Exercice A
Répondez à ces questions sur le passage.
(i) Quelle réforme Amelie de Montchalin présente-t-elle comme un engagement de campagne fort ?
(ii) Quels domaines cite-t-elle pour « passer à autre chose » ?
(iii) Sur quel sujet Elizabeth Martichoux veut-elle l'interroger ?

Passage du texte
┌──

AMELIE DE MONTCHALIN
Moi je ne crois pas que ce soit le débat qu'il ait eu hier. Ce qu'il a dit aux députés c'est que nous vivons un moment important du quinquennat, nous avons cette réforme des retraites, qui était un engagement de campagne fort, et nous avons encore beaucoup de choses à faire pour que la vie quotidienne des Français change, et donc nous ne pouvons pas passer, vous voyez bien, les 2,5 ans à être sur une même réforme, il faut qu'on puisse passer à autre chose, il l'a dit, sur le régalien, sur la sécurité, sur la dépendance. Le moment qu'on vit c'est un moment où on a la fois des résultats, et on voit qu'on n'en n'a pas assez.

ELIZABETH MARTICHOUX
On va en parler de cette perception, sur le 49.3, est-ce que vous avez entendu… ?

└──

Enregistrements extraits
┌──

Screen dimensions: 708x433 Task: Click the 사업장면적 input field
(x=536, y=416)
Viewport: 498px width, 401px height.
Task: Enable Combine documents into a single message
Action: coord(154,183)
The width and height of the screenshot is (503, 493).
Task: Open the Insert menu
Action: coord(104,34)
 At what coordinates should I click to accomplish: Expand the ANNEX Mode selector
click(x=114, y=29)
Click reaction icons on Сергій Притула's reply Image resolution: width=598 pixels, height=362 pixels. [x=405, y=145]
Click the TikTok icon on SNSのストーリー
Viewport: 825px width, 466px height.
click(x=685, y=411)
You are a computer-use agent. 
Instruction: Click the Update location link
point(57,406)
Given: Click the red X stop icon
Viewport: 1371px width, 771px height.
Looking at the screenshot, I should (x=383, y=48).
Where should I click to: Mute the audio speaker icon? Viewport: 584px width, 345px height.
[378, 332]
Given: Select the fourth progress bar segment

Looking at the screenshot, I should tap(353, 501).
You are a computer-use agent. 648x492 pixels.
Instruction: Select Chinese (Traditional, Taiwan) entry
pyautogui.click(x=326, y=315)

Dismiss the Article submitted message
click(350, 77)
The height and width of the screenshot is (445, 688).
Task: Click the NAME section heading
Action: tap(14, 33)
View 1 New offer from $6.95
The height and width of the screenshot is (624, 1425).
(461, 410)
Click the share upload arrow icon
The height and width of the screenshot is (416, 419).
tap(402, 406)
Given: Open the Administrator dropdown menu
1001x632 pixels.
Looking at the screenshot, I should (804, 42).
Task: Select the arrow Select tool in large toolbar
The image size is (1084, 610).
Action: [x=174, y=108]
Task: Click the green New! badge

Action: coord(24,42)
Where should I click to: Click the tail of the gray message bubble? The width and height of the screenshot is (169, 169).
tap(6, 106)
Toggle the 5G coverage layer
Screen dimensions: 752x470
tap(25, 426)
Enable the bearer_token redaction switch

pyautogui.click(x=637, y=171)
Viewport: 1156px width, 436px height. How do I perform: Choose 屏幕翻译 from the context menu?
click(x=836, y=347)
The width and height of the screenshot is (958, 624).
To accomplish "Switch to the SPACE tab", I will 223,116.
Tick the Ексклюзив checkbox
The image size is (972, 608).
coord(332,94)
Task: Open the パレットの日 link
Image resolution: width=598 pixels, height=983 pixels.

└──

Exercice B
Recopiez à l'identique tous les enregistrements depuis la ligne contenant "Given: Click the red X stop icon" jusqu'à la ligne contenant "click(x=836, y=347)", ces deux lignes comprises.

Solution rédigée A
(i) La réforme des retraites.
(ii) Le régalien, la sécurité et la dépendance.
(iii) Le 49.3.

Solution rédigée B
Given: Click the red X stop icon
Viewport: 1371px width, 771px height.
Looking at the screenshot, I should (x=383, y=48).
Where should I click to: Mute the audio speaker icon? Viewport: 584px width, 345px height.
[378, 332]
Given: Select the fourth progress bar segment

Looking at the screenshot, I should tap(353, 501).
You are a computer-use agent. 648x492 pixels.
Instruction: Select Chinese (Traditional, Taiwan) entry
pyautogui.click(x=326, y=315)

Dismiss the Article submitted message
click(350, 77)
The height and width of the screenshot is (445, 688).
Task: Click the NAME section heading
Action: tap(14, 33)
View 1 New offer from $6.95
The height and width of the screenshot is (624, 1425).
(461, 410)
Click the share upload arrow icon
The height and width of the screenshot is (416, 419).
tap(402, 406)
Given: Open the Administrator dropdown menu
1001x632 pixels.
Looking at the screenshot, I should (804, 42).
Task: Select the arrow Select tool in large toolbar
The image size is (1084, 610).
Action: [x=174, y=108]
Task: Click the green New! badge

Action: coord(24,42)
Where should I click to: Click the tail of the gray message bubble? The width and height of the screenshot is (169, 169).
tap(6, 106)
Toggle the 5G coverage layer
Screen dimensions: 752x470
tap(25, 426)
Enable the bearer_token redaction switch

pyautogui.click(x=637, y=171)
Viewport: 1156px width, 436px height. How do I perform: Choose 屏幕翻译 from the context menu?
click(x=836, y=347)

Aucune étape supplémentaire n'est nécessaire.